◆ Exercise details:
Lay out the listing from the line that contains "Given: Click the agent description text" through the line that contains "Looking at the" as a Markdown table with the columns Row and Line, one numbered row per line and no rows for blank lines. Leave the pictures out.

◆ Given information:

## Start

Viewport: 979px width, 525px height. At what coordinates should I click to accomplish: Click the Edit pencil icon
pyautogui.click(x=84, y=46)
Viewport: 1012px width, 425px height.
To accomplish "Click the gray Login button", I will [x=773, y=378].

## End
## Start

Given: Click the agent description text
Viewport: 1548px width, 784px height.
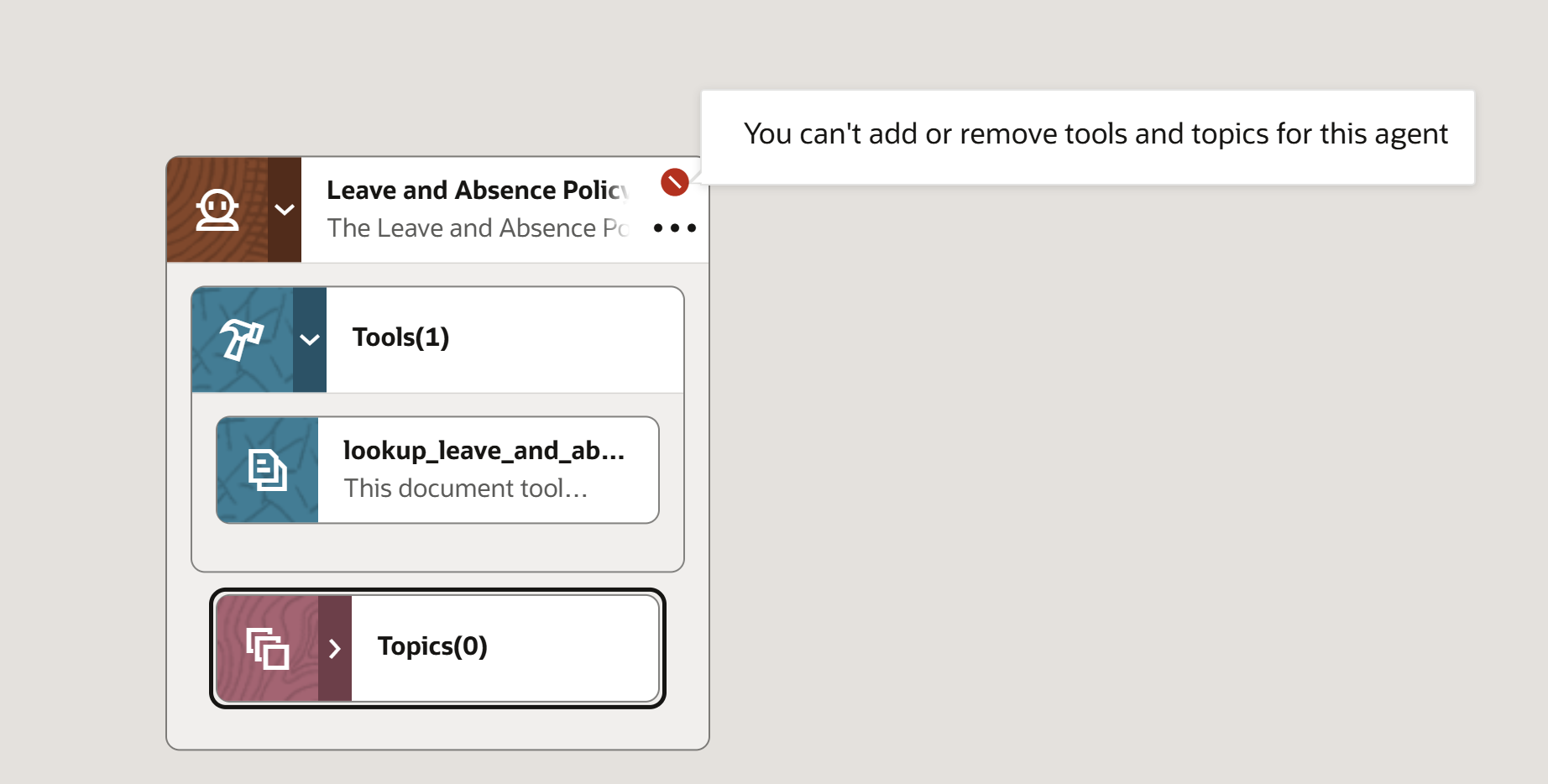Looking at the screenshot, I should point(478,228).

## End

◆ Exercise answer:
| Row | Line |
|---|---|
| 1 | Given: Click the agent description text |
| 2 | Viewport: 1548px width, 784px height. |
| 3 | Looking at the screenshot, I should point(478,228). |